Copy the stretch of items from the line containing "Go to 模板市场 in sidebar" through the end of the records, substituting "Goal" for "Task" and keeping everything else the same. Omit the pictures from your copy.

--- --- ---

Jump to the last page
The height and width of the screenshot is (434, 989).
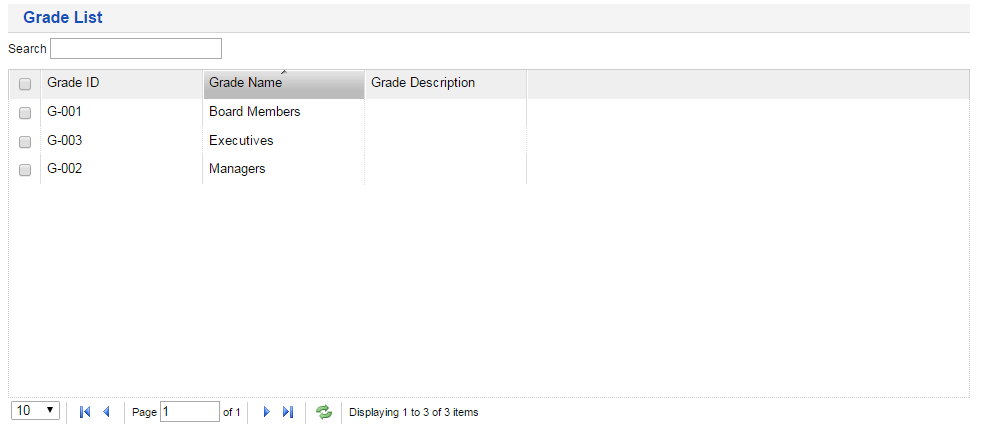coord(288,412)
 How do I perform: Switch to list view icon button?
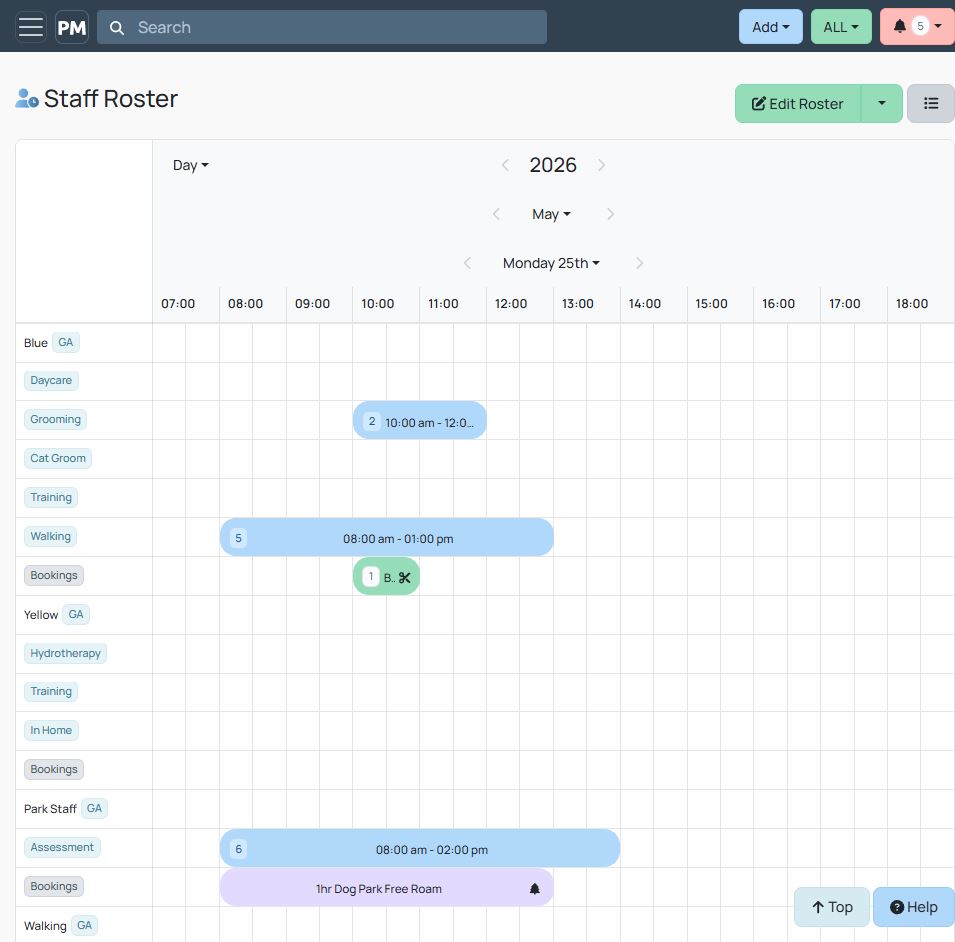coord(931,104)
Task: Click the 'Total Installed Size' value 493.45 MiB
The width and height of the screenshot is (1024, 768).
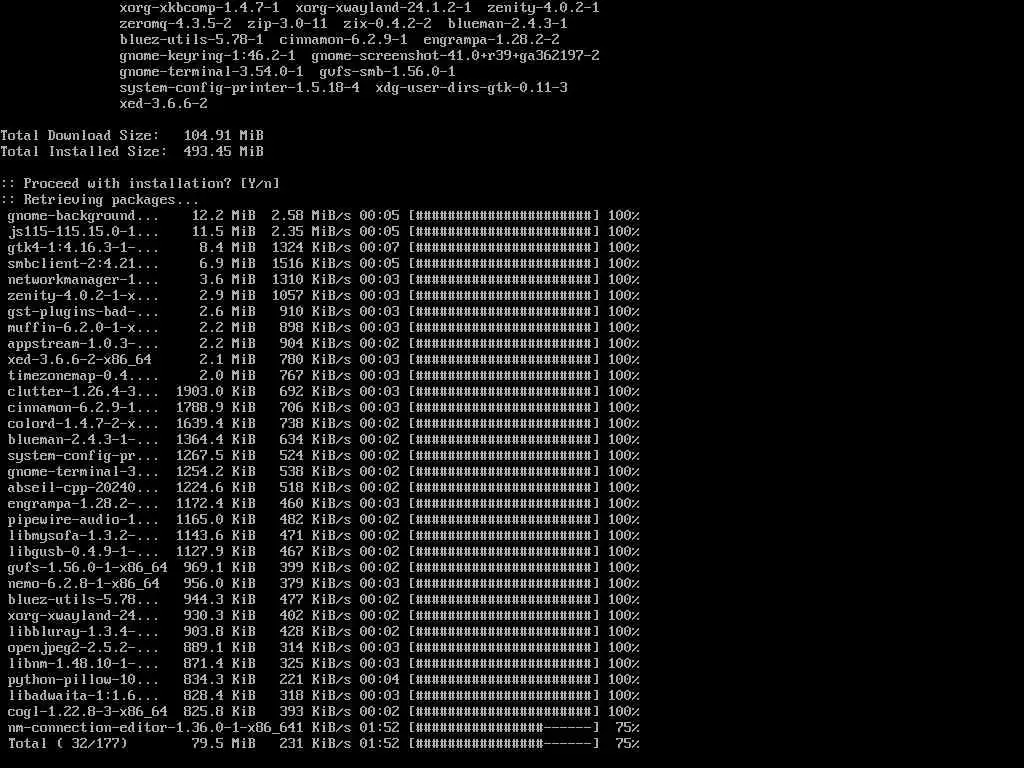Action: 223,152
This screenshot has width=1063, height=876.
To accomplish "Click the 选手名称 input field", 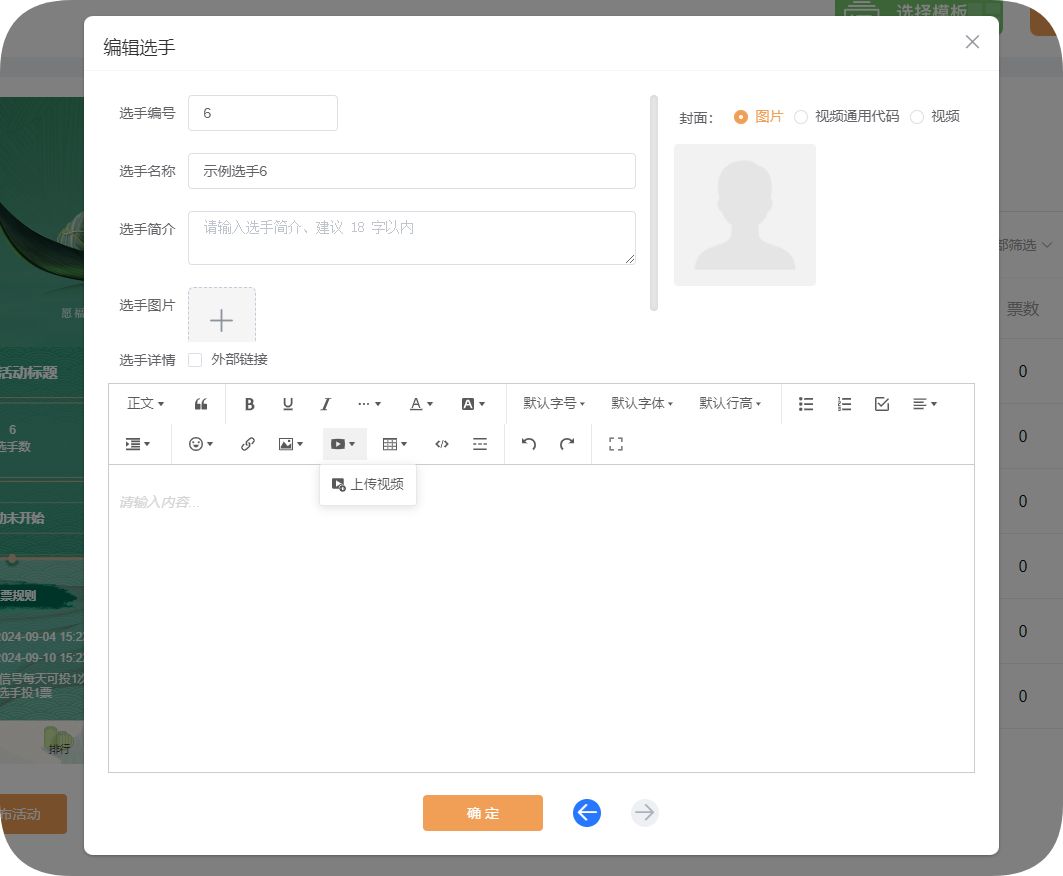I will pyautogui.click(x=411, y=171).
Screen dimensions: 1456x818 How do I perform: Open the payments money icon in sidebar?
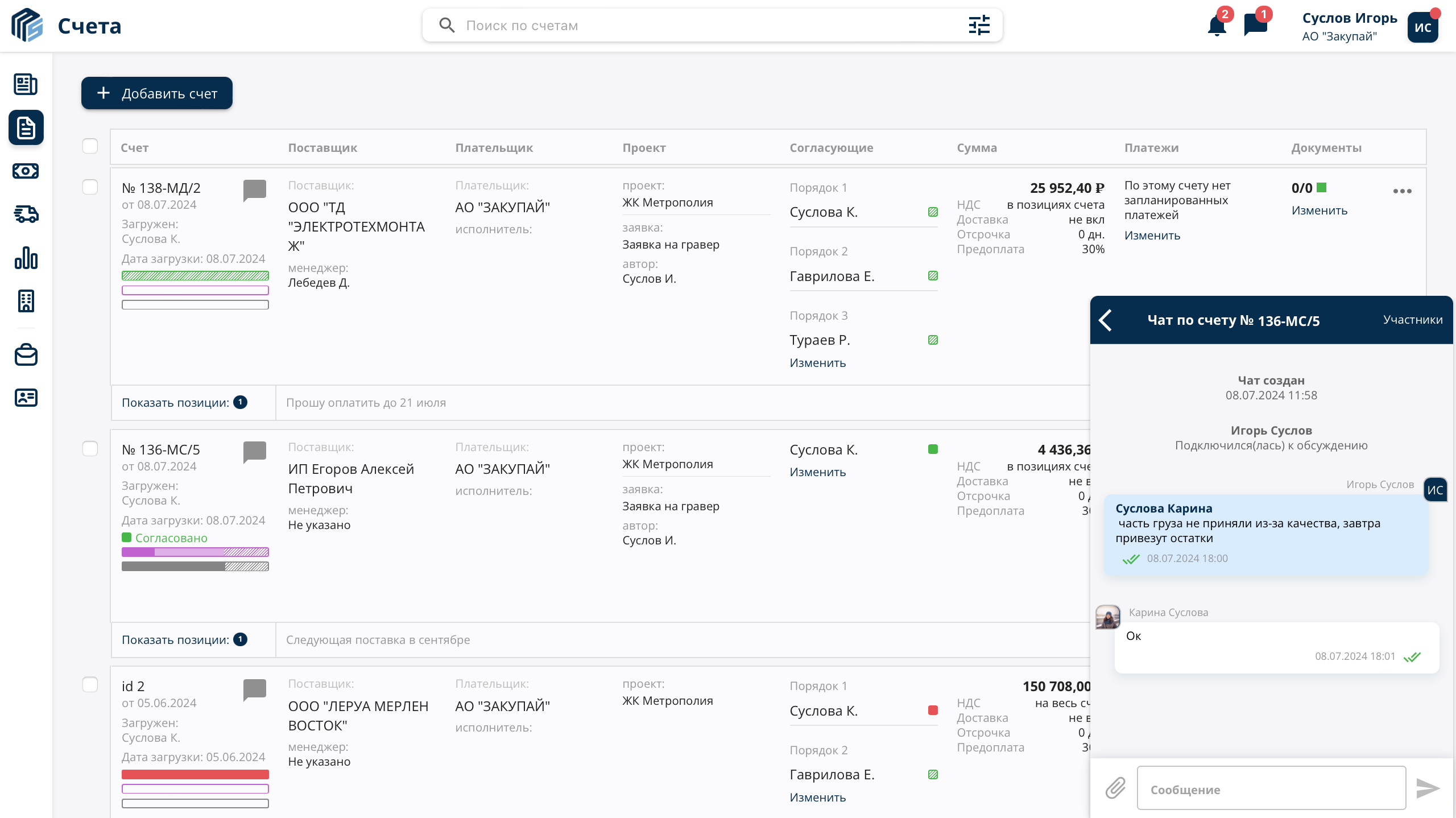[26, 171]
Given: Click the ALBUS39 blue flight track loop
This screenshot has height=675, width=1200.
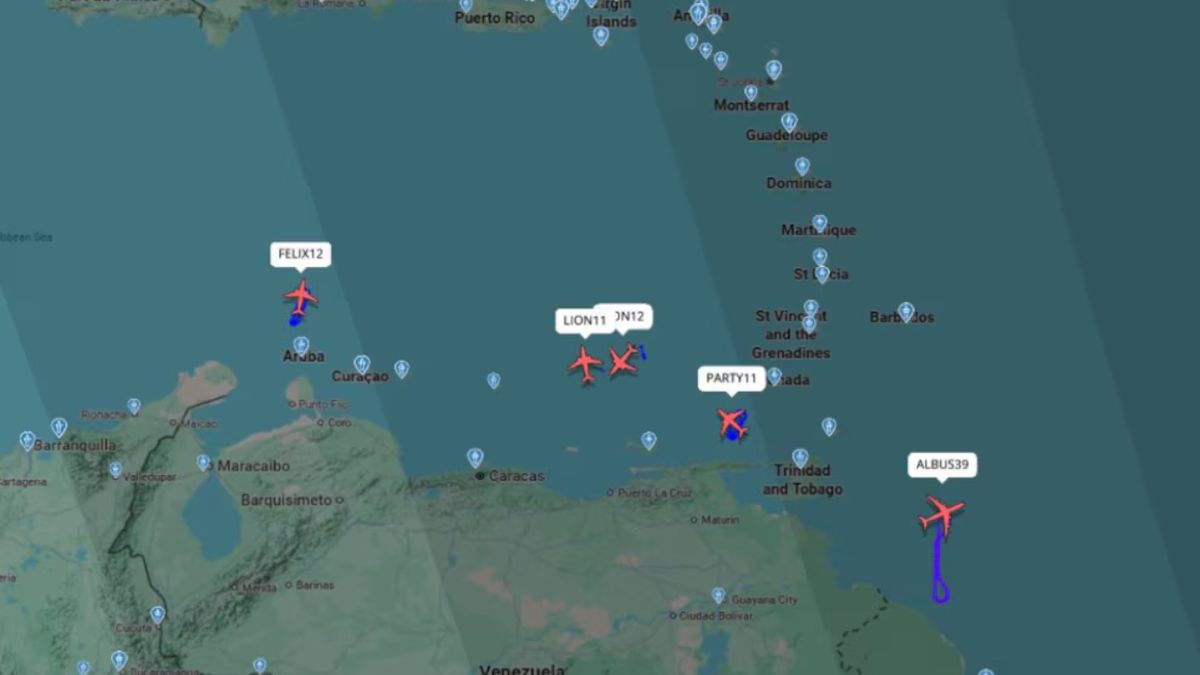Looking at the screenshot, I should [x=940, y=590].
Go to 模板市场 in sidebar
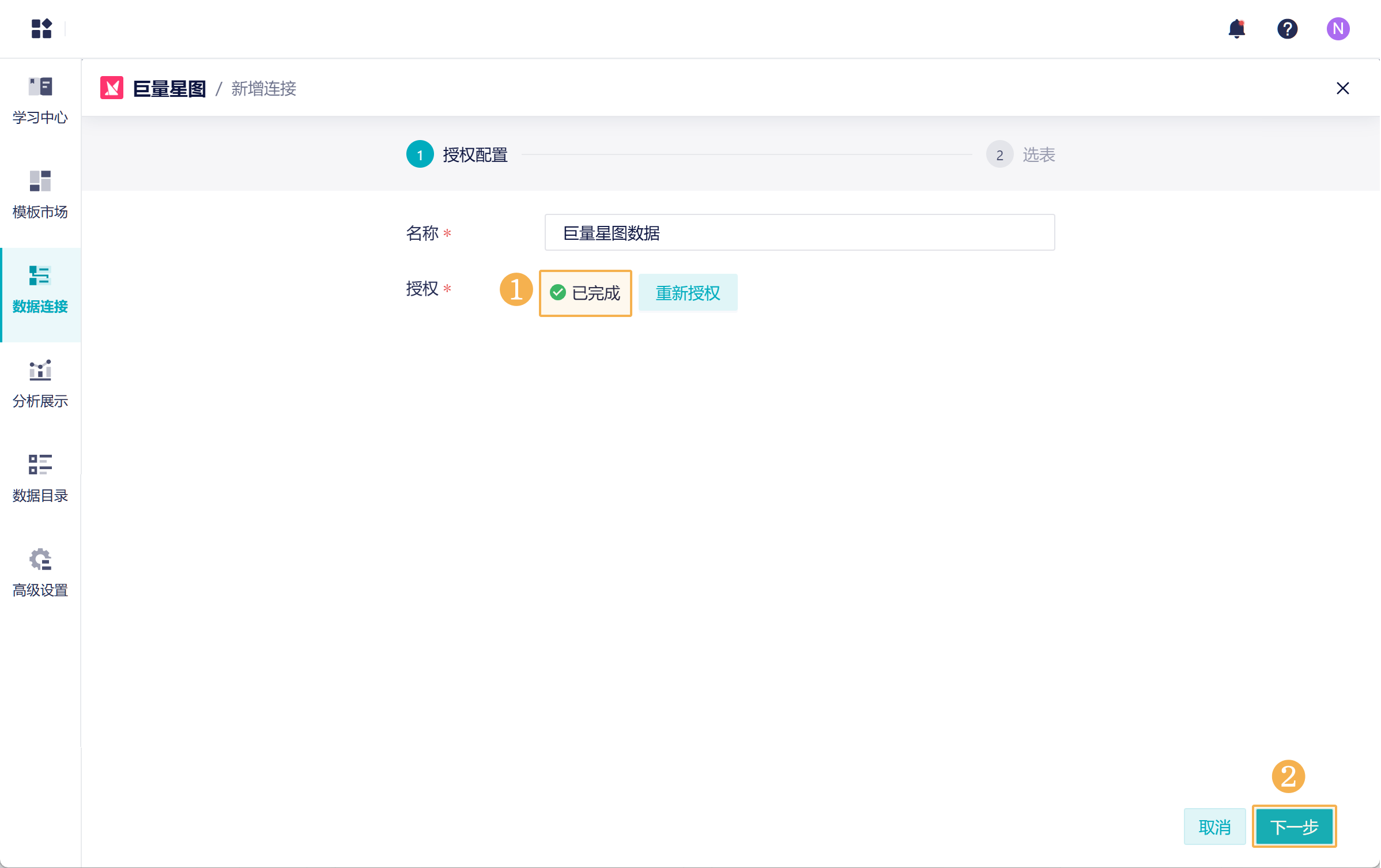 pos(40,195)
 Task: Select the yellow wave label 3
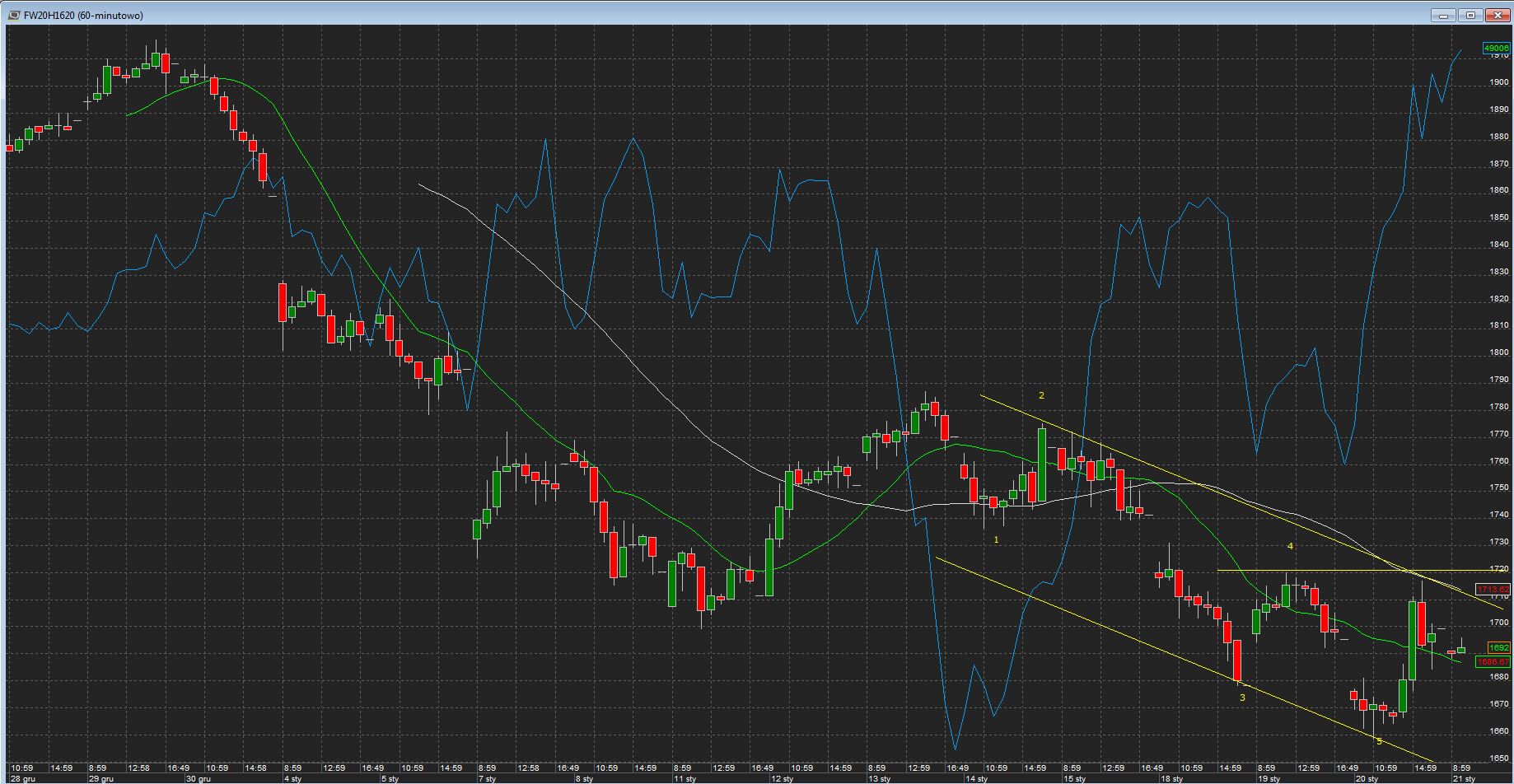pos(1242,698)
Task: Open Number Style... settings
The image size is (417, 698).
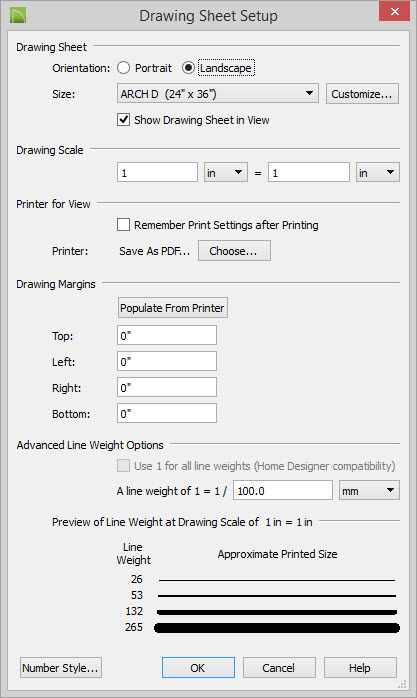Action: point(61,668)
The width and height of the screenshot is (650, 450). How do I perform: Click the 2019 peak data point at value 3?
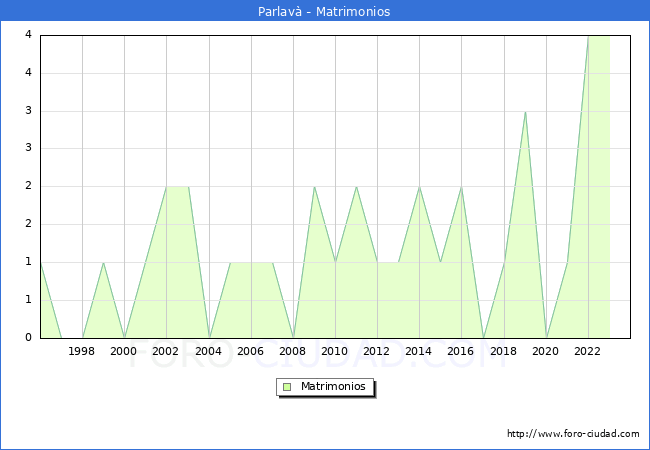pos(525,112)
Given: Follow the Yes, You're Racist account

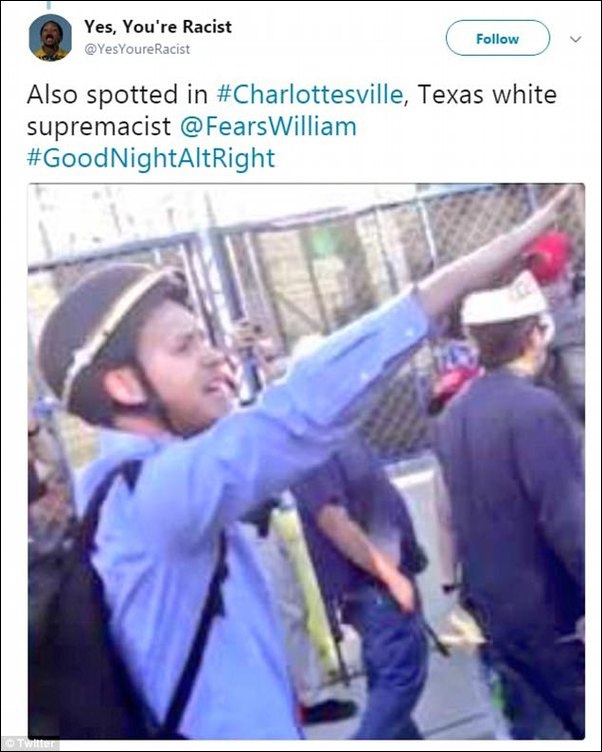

--- --- ---

(Task result):
Go to 模板市场 in sidebar
 pos(40,195)
 Goal: Select the yellow wave label 3
pos(1242,698)
Goal: Open Number Style... settings
The image size is (417, 698).
Action: point(61,668)
The width and height of the screenshot is (650, 450). How do I perform: Click the 2019 peak data point at value 3?
pos(525,112)
Given: Follow the Yes, You're Racist account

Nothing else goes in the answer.